(Excerpt from a dataset)

━━━━━━

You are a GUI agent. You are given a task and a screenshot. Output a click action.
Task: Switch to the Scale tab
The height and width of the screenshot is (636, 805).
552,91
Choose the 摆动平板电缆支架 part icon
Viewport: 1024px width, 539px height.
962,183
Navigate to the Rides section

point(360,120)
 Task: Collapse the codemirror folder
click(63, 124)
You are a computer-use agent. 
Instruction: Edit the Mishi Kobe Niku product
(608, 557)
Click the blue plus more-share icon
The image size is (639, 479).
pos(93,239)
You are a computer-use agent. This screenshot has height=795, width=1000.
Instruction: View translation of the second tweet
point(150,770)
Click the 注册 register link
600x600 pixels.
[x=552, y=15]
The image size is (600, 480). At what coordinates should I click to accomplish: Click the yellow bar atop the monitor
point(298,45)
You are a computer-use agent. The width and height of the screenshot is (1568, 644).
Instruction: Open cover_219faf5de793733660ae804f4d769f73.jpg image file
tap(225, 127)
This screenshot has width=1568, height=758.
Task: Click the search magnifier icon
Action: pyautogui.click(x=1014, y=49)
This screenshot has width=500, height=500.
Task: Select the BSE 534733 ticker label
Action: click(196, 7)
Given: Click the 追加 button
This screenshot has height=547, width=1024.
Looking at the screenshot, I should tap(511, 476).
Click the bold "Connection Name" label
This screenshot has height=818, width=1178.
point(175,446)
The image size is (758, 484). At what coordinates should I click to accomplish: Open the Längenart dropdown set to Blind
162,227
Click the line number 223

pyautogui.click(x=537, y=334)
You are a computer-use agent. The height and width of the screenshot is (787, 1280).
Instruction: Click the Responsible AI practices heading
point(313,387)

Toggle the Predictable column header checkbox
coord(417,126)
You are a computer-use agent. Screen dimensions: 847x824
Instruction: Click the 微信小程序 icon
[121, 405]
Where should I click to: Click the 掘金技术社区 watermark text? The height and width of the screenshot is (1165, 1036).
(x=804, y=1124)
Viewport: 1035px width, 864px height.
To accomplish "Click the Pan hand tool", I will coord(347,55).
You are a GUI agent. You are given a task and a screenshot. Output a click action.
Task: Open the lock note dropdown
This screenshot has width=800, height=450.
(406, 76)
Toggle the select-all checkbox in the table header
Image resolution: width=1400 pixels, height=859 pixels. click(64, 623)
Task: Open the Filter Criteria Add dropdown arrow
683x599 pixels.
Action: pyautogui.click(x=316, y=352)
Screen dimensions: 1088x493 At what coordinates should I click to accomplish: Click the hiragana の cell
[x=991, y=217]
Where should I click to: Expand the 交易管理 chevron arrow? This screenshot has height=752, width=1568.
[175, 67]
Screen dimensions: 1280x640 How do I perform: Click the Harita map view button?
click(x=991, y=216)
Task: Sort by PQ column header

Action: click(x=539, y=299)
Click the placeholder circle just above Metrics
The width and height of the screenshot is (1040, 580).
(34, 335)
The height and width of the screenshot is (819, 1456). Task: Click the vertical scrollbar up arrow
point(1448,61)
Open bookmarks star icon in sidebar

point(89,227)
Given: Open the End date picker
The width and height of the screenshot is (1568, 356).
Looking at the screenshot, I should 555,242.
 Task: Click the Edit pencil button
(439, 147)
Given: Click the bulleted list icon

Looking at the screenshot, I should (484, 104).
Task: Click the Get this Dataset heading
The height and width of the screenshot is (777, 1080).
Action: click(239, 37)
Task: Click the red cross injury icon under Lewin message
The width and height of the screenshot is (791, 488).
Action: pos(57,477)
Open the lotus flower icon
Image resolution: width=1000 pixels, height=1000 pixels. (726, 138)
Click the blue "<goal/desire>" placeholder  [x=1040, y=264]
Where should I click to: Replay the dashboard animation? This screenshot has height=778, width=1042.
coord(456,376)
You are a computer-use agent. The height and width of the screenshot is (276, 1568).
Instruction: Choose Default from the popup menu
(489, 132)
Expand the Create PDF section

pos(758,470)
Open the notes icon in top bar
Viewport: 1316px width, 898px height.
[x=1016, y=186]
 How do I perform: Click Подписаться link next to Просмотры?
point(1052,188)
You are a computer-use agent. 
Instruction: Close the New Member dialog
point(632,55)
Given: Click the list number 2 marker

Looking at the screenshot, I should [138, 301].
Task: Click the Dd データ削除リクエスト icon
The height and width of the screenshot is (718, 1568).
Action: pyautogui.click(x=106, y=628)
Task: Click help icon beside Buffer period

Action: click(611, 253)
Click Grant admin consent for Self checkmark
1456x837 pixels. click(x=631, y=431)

━━━━━━

*AIM*.
Copy the rows of the excerpt word for word, from the first line up to and including the line that contains "point(313,387)".

*TASK ANSWER*.
You are a GUI agent. You are given a task and a screenshot. Output a click action.
Task: Switch to the Scale tab
The height and width of the screenshot is (636, 805).
552,91
Choose the 摆动平板电缆支架 part icon
Viewport: 1024px width, 539px height.
962,183
Navigate to the Rides section

point(360,120)
 Task: Collapse the codemirror folder
click(63, 124)
You are a computer-use agent. 
Instruction: Edit the Mishi Kobe Niku product
(608, 557)
Click the blue plus more-share icon
The image size is (639, 479).
pos(93,239)
You are a computer-use agent. This screenshot has height=795, width=1000.
Instruction: View translation of the second tweet
point(150,770)
Click the 注册 register link
600x600 pixels.
[x=552, y=15]
The image size is (600, 480). At what coordinates should I click to accomplish: Click the yellow bar atop the monitor
point(298,45)
You are a computer-use agent. The width and height of the screenshot is (1568, 644).
Instruction: Open cover_219faf5de793733660ae804f4d769f73.jpg image file
tap(225, 127)
This screenshot has width=1568, height=758.
Task: Click the search magnifier icon
Action: pyautogui.click(x=1014, y=49)
This screenshot has width=500, height=500.
Task: Select the BSE 534733 ticker label
Action: click(196, 7)
Given: Click the 追加 button
This screenshot has height=547, width=1024.
Looking at the screenshot, I should tap(511, 476).
Click the bold "Connection Name" label
This screenshot has height=818, width=1178.
point(175,446)
The image size is (758, 484). At what coordinates should I click to accomplish: Open the Längenart dropdown set to Blind
162,227
Click the line number 223

pyautogui.click(x=537, y=334)
You are a computer-use agent. The height and width of the screenshot is (787, 1280).
Instruction: Click the Responsible AI practices heading
point(313,387)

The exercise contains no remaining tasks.